Forgot to check!!! Sorry, wine tasting!

Val


----------



## emjaiuk (Jun 3, 2005)

oldtart said:


> Forgot to check!!! Sorry, wine tasting!
> 
> Val


I'm so glad you added that! :lol:

We won't be leaving the yacht basin in Calais until Saturday morning, but may stop in Belgium or Luxembourg. We've done a lot of detailed planning as far as Calais! 

Malcolm


----------



## oldtart (Mar 18, 2006)

We've done no planning between Ypres and Trier and are using the advice off here for the Moselle!!

Val


----------



## ob1 (Sep 25, 2007)

Val - There are two or three wine growers that seem to take turns in putting the wine evening on at the weekends. You will know when one is on as they put a notice under your windscreen wiper. Our neighbour came back from one of these so legless that he completely forgot to actually buy any wine. He then felt honour bound to go back the next day and buy half a dozen bottles, which was nice.

Ron


----------



## Fairportgoer (Jun 24, 2008)

Hi Malcolm,

Here is a snippet from our blog when we were in Germany when we visited over twenty christmas markets Germany

Regards

Dean


----------



## oldtart (Mar 18, 2006)

,hi Dean
I've so enjoyed reading your blog and am so looking forward to getting there.

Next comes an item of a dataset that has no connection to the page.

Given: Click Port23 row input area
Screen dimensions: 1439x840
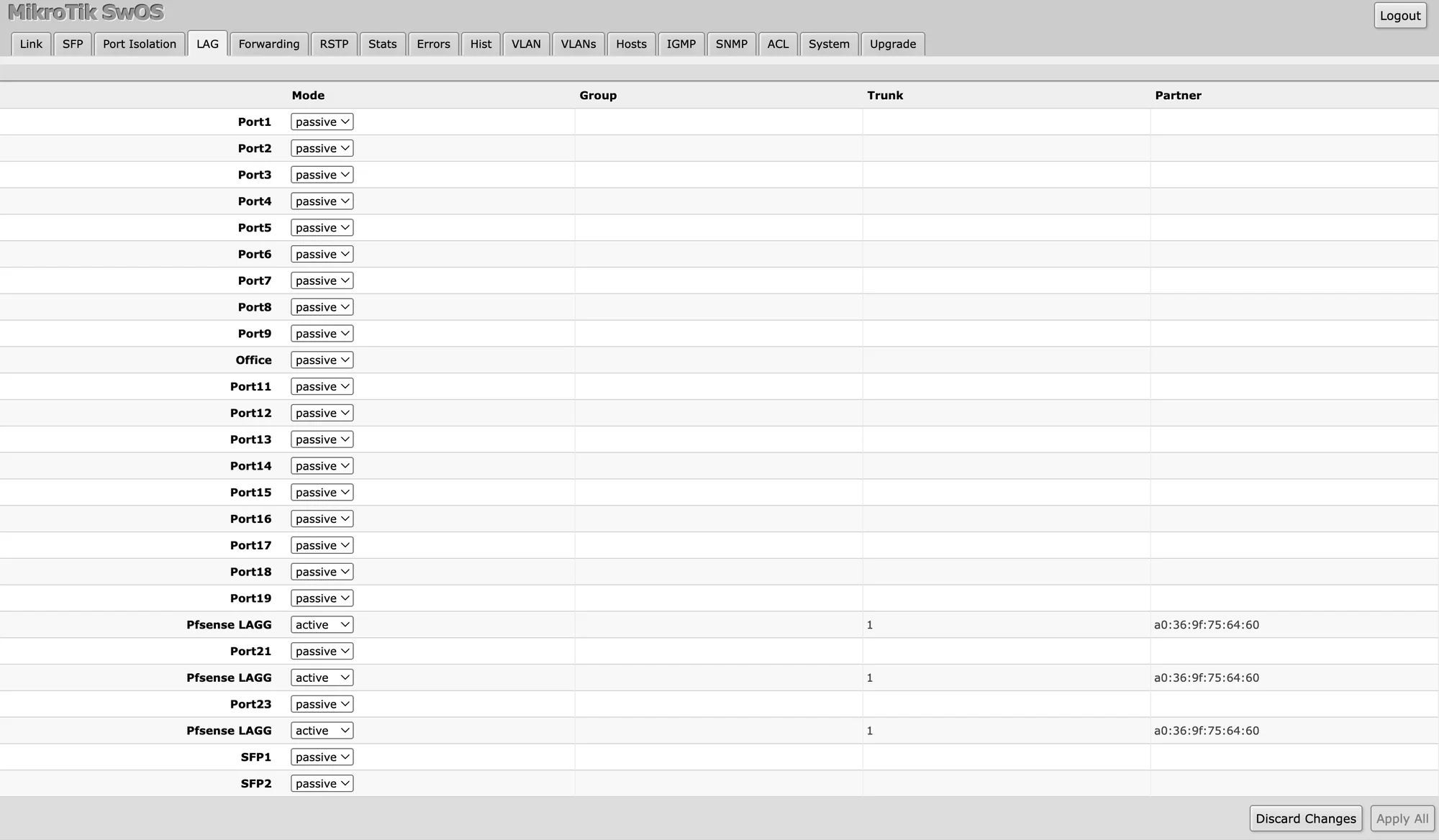Looking at the screenshot, I should pyautogui.click(x=321, y=703).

Thank you.

We shall have to return for the Christmas Markets. We were in Cologne 2012 for the Christmas Market. I think that and Leipzig are my favourites

We lived in Frankfurt in the 70's (no MH) and Berlin 1994-1998. We're so looking forward to returning with the MH.and visiting friends. 

Val


----------



## The-Cookies (Nov 28, 2010)

Zell , we stayed at the tiered stellplatz by the river was OK there . we even managed the bike ride up to the Globus super market, OK we have electric bikes but was still a struggle lol


----------



## TheFlups (Nov 9, 2012)

Useful thread...we too are intending to be wobbling down...or up the Mosselle next week. Having checked the weather it looks ok and neither of us have been to Germany before. We don't mind a slurp of vino either.

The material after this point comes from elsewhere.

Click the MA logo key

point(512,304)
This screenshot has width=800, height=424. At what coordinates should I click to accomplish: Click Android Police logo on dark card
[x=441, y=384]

We will arrive near Koblensk on Sunday and intend to finish up in Toulouse eventually to meet up with some pals who live near there. Then back home to Dorset after about a month...getting used to this retirement mularky now...love it!


----------



## unadara (Dec 2, 2012)

*Look out for the next one?*

Do you mean look in a book for the next one ? Or a signpost? I am familiar with French Aires on Autoroutes but no experience of Germany. We are travelling South to Italy, no fixed route in mind yet!


----------